Perguntas frequentes sobre a deriva cardiovascular
O que é a deriva cardiovascular na corrida?
A deriva cardiovascular é a subida gradual da sua FC durante uma corrida em ritmo constante, normalmente 10 a 20 bpm em 30 a 60 minutos. É causada pela queda do volume sistólico por desidratação e calor, não por um esforço maior.
A deriva cardiovascular é normal?
Sim, uma deriva moderada é totalmente normal e acontece com quase todo corredor, principalmente nos longos e no calor. Só uma deriva grande num esforço leve merece atenção.
O que faz a FC subir durante o exercício?
As causas principais são a desidratação, que reduz o plasma, e a termorregulação, que desvia sangue para a pele para resfriar.

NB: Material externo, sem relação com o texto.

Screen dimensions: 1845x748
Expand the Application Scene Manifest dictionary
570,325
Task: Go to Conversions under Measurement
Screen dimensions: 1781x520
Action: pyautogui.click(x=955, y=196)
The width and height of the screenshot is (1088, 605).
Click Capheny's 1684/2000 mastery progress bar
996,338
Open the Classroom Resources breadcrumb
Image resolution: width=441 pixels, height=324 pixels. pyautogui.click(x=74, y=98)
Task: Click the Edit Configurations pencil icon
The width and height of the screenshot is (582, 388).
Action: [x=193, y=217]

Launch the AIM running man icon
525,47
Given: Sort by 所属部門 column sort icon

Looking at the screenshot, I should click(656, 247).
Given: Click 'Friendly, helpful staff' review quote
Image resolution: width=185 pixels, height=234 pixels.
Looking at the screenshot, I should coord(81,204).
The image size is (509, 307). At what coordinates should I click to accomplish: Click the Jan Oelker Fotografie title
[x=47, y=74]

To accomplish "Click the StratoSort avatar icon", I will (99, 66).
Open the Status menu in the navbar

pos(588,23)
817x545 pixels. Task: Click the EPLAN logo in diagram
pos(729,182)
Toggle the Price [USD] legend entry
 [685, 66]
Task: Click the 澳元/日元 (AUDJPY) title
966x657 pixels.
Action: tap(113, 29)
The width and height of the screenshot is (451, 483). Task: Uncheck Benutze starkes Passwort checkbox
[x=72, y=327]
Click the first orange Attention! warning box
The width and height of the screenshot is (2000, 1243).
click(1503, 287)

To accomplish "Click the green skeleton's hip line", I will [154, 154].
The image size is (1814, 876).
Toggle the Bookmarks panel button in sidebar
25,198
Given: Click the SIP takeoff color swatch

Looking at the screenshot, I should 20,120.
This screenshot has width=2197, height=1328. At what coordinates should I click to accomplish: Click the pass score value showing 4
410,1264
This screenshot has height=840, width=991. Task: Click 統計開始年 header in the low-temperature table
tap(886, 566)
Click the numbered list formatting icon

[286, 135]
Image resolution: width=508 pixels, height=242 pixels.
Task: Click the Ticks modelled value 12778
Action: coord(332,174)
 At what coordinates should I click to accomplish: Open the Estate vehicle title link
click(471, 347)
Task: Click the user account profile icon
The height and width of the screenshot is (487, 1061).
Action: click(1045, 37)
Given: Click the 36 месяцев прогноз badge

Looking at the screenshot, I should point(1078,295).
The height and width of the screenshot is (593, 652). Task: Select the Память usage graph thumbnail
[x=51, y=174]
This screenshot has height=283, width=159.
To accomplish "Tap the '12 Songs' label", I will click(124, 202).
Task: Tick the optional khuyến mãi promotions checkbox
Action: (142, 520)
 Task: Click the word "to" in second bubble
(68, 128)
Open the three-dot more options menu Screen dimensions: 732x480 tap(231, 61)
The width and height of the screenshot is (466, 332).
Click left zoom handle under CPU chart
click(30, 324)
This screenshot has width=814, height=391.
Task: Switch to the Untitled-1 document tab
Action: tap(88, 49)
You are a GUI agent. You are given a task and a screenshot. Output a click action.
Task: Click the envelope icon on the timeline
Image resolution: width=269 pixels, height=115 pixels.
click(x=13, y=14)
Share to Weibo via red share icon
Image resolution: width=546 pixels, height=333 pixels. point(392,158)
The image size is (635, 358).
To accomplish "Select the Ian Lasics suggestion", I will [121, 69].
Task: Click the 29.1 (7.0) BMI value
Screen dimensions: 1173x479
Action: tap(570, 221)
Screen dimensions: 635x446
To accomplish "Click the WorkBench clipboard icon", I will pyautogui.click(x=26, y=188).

Ambas reduzem o sangue que volta ao coração, que bate mais rápido.
Como meço o desacoplamento aeróbico?
Divida um esforço constante em duas metades iguais e compare a relação saída sobre FC em cada uma. Se a segunda metade for bem menos eficiente, seu desacoplamento é alto. A calculadora desta página faz isso automaticamente.
Qual percentual de desacoplamento aeróbico é bom?
Abaixo de 5% indica boa forma aeróbica, 5 a 10% é moderado, e acima de 10% sugere que você passou do limiar aeróbico ou estava desidratado. Quanto mais baixo, melhor para esforços aeróbicos.
Como posso reduzir a deriva cardiovascular?
Hidrate-se antes e durante os esforços longos, adicione eletrólitos, construa sua base aeróbica com o tempo, aclimate-se ao calor e gerencie a primeira metade com prudência. Controlar a desidratação dá a melhora mais rápida.
References
- Coyle EF, González-Alonso J (2001). Cardiovascular drift during prolonged exercise: new perspectives. Exercise and Sport Sciences Reviews, 29(2):88-92.
- Montain SJ, Coyle EF (1992). Influence of graded dehydration on hyperthermia and cardiovascular drift during exercise. Journal of Applied Physiology, 73(4):1340-1350.
- Wingo JE et al. (2012). Cardiovascular drift and maximal oxygen uptake during running and cycling in the heat. Medicine & Science in Sports & Exercise, 44(2):232-239.